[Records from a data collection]
══════════════════════════════
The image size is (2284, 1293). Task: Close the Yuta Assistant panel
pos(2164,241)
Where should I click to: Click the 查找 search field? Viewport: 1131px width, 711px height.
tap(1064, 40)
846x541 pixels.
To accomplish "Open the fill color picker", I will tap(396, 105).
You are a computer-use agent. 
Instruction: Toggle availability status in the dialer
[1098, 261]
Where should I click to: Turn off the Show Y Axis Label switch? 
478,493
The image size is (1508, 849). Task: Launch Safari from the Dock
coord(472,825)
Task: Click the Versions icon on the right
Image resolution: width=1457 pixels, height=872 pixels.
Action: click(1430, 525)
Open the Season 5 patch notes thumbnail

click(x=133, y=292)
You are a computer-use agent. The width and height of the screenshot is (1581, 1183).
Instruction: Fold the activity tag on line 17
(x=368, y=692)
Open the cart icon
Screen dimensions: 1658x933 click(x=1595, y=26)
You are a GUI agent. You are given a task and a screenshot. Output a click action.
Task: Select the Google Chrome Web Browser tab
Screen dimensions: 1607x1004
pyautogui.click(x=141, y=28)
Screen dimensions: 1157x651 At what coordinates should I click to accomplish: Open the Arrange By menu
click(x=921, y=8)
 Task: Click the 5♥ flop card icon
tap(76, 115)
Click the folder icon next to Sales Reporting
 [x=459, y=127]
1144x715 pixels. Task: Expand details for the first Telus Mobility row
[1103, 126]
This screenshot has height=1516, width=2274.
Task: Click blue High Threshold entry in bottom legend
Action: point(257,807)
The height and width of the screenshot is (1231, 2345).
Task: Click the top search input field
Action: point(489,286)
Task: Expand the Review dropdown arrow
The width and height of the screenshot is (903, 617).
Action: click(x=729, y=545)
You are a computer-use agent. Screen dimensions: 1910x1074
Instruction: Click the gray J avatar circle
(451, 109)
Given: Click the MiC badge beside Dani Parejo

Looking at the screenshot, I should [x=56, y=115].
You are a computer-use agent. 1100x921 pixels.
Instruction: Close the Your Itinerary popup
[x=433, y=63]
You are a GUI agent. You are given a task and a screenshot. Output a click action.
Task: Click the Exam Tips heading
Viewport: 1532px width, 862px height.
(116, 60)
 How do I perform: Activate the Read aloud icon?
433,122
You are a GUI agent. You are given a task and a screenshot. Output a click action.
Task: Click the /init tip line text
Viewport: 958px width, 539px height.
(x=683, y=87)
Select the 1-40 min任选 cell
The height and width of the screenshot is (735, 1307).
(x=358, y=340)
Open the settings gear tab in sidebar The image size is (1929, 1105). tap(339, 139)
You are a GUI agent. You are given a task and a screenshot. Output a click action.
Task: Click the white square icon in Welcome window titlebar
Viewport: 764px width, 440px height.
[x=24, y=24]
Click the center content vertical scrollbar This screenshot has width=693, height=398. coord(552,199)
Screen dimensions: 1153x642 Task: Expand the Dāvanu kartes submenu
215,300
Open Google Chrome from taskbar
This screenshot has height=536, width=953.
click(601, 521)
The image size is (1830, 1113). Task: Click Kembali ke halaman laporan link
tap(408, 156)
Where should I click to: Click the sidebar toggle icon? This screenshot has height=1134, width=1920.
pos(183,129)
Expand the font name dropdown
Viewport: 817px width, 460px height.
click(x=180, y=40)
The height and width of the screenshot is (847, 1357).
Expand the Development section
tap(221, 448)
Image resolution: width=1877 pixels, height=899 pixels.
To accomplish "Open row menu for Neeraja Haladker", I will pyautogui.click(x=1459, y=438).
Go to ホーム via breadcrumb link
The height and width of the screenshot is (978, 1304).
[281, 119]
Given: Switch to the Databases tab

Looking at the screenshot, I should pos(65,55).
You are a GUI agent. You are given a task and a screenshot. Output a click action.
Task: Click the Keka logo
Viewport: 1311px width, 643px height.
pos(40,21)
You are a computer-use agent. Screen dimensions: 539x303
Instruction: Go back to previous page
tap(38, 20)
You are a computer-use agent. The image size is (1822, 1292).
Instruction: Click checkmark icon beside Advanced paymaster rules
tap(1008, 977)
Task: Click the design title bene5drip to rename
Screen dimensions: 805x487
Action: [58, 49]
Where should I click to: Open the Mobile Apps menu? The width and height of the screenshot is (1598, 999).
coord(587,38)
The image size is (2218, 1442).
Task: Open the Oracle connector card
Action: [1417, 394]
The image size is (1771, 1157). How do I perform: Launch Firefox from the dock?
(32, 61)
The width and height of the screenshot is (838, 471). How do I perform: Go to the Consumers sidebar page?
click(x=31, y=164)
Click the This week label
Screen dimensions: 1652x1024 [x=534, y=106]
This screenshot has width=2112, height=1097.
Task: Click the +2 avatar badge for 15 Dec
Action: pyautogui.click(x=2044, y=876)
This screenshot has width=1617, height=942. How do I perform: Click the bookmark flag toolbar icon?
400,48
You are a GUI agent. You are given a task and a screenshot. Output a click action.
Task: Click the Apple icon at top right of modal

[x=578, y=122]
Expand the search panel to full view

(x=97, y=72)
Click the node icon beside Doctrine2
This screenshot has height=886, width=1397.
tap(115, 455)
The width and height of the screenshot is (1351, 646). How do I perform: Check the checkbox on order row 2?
══════════════════════════════
#### The problem:
Retype each record. Keep every character as it is.

#### Your response:
The image size is (2284, 1293). Task: Close the Yuta Assistant panel
pos(2164,241)
Where should I click to: Click the 查找 search field? Viewport: 1131px width, 711px height.
tap(1064, 40)
846x541 pixels.
To accomplish "Open the fill color picker", I will tap(396, 105).
You are a computer-use agent. 
Instruction: Toggle availability status in the dialer
[1098, 261]
Where should I click to: Turn off the Show Y Axis Label switch? 
478,493
The image size is (1508, 849). Task: Launch Safari from the Dock
coord(472,825)
Task: Click the Versions icon on the right
Image resolution: width=1457 pixels, height=872 pixels.
Action: click(1430, 525)
Open the Season 5 patch notes thumbnail

click(x=133, y=292)
You are a computer-use agent. The width and height of the screenshot is (1581, 1183).
Instruction: Fold the activity tag on line 17
(x=368, y=692)
Open the cart icon
Screen dimensions: 1658x933 click(x=1595, y=26)
You are a GUI agent. You are given a task and a screenshot. Output a click action.
Task: Select the Google Chrome Web Browser tab
Screen dimensions: 1607x1004
pyautogui.click(x=141, y=28)
Screen dimensions: 1157x651 At what coordinates should I click to accomplish: Open the Arrange By menu
click(x=921, y=8)
 Task: Click the 5♥ flop card icon
tap(76, 115)
Click the folder icon next to Sales Reporting
 [x=459, y=127]
1144x715 pixels. Task: Expand details for the first Telus Mobility row
[1103, 126]
This screenshot has height=1516, width=2274.
Task: Click blue High Threshold entry in bottom legend
Action: point(257,807)
The height and width of the screenshot is (1231, 2345).
Task: Click the top search input field
Action: point(489,286)
Task: Expand the Review dropdown arrow
The width and height of the screenshot is (903, 617).
Action: click(x=729, y=545)
You are a computer-use agent. Screen dimensions: 1910x1074
Instruction: Click the gray J avatar circle
(451, 109)
Given: Click the MiC badge beside Dani Parejo

Looking at the screenshot, I should [x=56, y=115].
You are a computer-use agent. 1100x921 pixels.
Instruction: Close the Your Itinerary popup
[x=433, y=63]
You are a GUI agent. You are given a task and a screenshot. Output a click action.
Task: Click the Exam Tips heading
Viewport: 1532px width, 862px height.
(116, 60)
 How do I perform: Activate the Read aloud icon?
433,122
You are a GUI agent. You are given a task and a screenshot. Output a click action.
Task: Click the /init tip line text
Viewport: 958px width, 539px height.
(x=683, y=87)
Select the 1-40 min任选 cell
The height and width of the screenshot is (735, 1307).
(x=358, y=340)
Open the settings gear tab in sidebar The image size is (1929, 1105). tap(339, 139)
You are a GUI agent. You are given a task and a screenshot. Output a click action.
Task: Click the white square icon in Welcome window titlebar
Viewport: 764px width, 440px height.
[x=24, y=24]
Click the center content vertical scrollbar This screenshot has width=693, height=398. coord(552,199)
Screen dimensions: 1153x642 Task: Expand the Dāvanu kartes submenu
215,300
Open Google Chrome from taskbar
This screenshot has height=536, width=953.
click(601, 521)
The image size is (1830, 1113). Task: Click Kembali ke halaman laporan link
tap(408, 156)
Where should I click to: Click the sidebar toggle icon? This screenshot has height=1134, width=1920.
pos(183,129)
Expand the font name dropdown
Viewport: 817px width, 460px height.
click(x=180, y=40)
The height and width of the screenshot is (847, 1357).
Expand the Development section
tap(221, 448)
Image resolution: width=1877 pixels, height=899 pixels.
To accomplish "Open row menu for Neeraja Haladker", I will pyautogui.click(x=1459, y=438).
Go to ホーム via breadcrumb link
The height and width of the screenshot is (978, 1304).
[281, 119]
Given: Switch to the Databases tab

Looking at the screenshot, I should pos(65,55).
You are a GUI agent. You are given a task and a screenshot. Output a click action.
Task: Click the Keka logo
Viewport: 1311px width, 643px height.
pos(40,21)
You are a computer-use agent. Screen dimensions: 539x303
Instruction: Go back to previous page
tap(38, 20)
You are a computer-use agent. The image size is (1822, 1292).
Instruction: Click checkmark icon beside Advanced paymaster rules
tap(1008, 977)
Task: Click the design title bene5drip to rename
Screen dimensions: 805x487
Action: [58, 49]
Where should I click to: Open the Mobile Apps menu? The width and height of the screenshot is (1598, 999).
coord(587,38)
The image size is (2218, 1442).
Task: Open the Oracle connector card
Action: [1417, 394]
The image size is (1771, 1157). How do I perform: Launch Firefox from the dock?
(32, 61)
The width and height of the screenshot is (838, 471). How do I perform: Go to the Consumers sidebar page?
click(x=31, y=164)
Click the This week label
Screen dimensions: 1652x1024 [x=534, y=106]
This screenshot has width=2112, height=1097.
Task: Click the +2 avatar badge for 15 Dec
Action: pyautogui.click(x=2044, y=876)
This screenshot has width=1617, height=942. How do I perform: Click the bookmark flag toolbar icon?
400,48
You are a GUI agent. You are given a task and a screenshot. Output a click action.
Task: Click the Apple icon at top right of modal

[x=578, y=122]
Expand the search panel to full view

(x=97, y=72)
Click the node icon beside Doctrine2
This screenshot has height=886, width=1397.
tap(115, 455)
The width and height of the screenshot is (1351, 646). How do I perform: Check the checkbox on order row 2?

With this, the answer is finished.